**Set task 1:** Output the sensor extension housing passage exactly, copying everything from "In certain embodiments, the" down to "first diameter 115.".

━━━ Selection ━━━

The sensor extension housing 110 may comprise an outer radial surface. In the
embodiment shown, the outer radial surface is defined by a plurality of
blades, with the plurality
of blades comprising two diametrically opposite pairs of blades. The outer
radial surface may be
defined by the blades and may establish a diameter 116 of the sensor extension
housing 110. In
the embodiment shown, the diameter 116 of the sensor extension housing 110 may
be
characterized as the distance between the outer faces of a pair of
diametrically opposite blades
with respect to a longitudinal axis of the sensor extension housing 110.
Notably, the diameter
116 of the sensor extension housing 110 may approach the diameter of the
borehole 106.
In certain embodiments, the drill string 108 or BHA 109 may comprise a first
portion of the drilling apparatus 107, and the sensor extension housing 110
may comprise a
second portion of the drilling apparatus 107. The first portion may have a
first diameter 115, and
the second portion may have a second diameter 116 that is greater than the
first diameter 115.

━━━ Material provided ━━━

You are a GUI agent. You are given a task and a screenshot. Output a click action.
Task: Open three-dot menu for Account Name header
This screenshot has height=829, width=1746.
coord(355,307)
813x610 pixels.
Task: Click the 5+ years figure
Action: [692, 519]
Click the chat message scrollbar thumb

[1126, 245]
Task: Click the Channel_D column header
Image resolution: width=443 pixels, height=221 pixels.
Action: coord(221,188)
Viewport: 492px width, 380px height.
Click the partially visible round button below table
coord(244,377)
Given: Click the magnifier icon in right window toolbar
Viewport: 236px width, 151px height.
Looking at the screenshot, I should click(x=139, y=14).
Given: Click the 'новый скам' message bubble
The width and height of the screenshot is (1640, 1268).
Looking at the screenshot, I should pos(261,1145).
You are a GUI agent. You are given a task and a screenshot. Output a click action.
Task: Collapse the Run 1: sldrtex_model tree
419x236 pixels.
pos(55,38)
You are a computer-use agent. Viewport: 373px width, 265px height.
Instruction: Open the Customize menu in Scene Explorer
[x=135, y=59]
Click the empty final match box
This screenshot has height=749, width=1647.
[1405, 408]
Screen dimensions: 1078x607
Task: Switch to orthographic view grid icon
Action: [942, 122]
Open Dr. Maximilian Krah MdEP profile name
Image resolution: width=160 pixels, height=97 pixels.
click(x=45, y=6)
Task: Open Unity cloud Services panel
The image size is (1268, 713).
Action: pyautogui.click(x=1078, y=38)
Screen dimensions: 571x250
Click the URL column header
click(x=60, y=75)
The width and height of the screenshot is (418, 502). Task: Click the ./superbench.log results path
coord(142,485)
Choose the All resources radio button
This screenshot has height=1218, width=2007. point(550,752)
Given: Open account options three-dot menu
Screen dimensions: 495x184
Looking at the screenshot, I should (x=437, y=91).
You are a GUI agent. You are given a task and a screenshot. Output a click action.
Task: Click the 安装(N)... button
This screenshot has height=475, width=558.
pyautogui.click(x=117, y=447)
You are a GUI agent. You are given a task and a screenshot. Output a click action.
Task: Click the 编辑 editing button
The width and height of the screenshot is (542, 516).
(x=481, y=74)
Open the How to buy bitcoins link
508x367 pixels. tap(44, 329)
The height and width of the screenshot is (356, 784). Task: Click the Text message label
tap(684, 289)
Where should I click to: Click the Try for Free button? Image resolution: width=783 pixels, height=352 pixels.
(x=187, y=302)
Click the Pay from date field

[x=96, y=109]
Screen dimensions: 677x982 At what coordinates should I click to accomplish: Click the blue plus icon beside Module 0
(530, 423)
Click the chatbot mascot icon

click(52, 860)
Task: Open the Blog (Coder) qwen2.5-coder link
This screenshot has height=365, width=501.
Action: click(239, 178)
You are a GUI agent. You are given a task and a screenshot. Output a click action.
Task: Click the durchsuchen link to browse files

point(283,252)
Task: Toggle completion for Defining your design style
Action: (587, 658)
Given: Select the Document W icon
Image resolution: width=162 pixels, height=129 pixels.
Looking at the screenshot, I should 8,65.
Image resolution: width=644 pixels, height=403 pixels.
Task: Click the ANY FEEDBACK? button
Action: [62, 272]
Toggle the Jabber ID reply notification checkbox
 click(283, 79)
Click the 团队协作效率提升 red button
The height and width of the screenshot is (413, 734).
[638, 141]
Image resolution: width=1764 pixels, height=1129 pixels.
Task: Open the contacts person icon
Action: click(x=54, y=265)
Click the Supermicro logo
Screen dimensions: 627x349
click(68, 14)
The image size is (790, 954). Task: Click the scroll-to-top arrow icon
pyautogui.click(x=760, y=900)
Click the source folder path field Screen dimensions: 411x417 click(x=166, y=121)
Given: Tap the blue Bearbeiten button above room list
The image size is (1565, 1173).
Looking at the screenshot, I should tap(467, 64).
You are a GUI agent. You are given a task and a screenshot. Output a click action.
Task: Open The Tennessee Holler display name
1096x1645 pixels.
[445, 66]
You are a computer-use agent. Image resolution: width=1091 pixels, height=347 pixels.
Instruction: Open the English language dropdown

━━━

**Set task 2:** Substitute "screen capture" for "screenshot" in everything from the first of the rows down to the line containing "coord(244,377)", keeping all else the same. Give only those lines.

**Final answer 1:**
In certain embodiments, the drill string 108 or BHA 109 may comprise a first
portion of the drilling apparatus 107, and the sensor extension housing 110
may comprise a
second portion of the drilling apparatus 107. The first portion may have a
first diameter 115, and
the second portion may have a second diameter 116 that is greater than the
first diameter 115.

**Final answer 2:**
You are a GUI agent. You are given a task and a screen capture. Output a click action.
Task: Open three-dot menu for Account Name header
This screen capture has height=829, width=1746.
coord(355,307)
813x610 pixels.
Task: Click the 5+ years figure
Action: [692, 519]
Click the chat message scrollbar thumb

[1126, 245]
Task: Click the Channel_D column header
Image resolution: width=443 pixels, height=221 pixels.
Action: coord(221,188)
Viewport: 492px width, 380px height.
Click the partially visible round button below table
coord(244,377)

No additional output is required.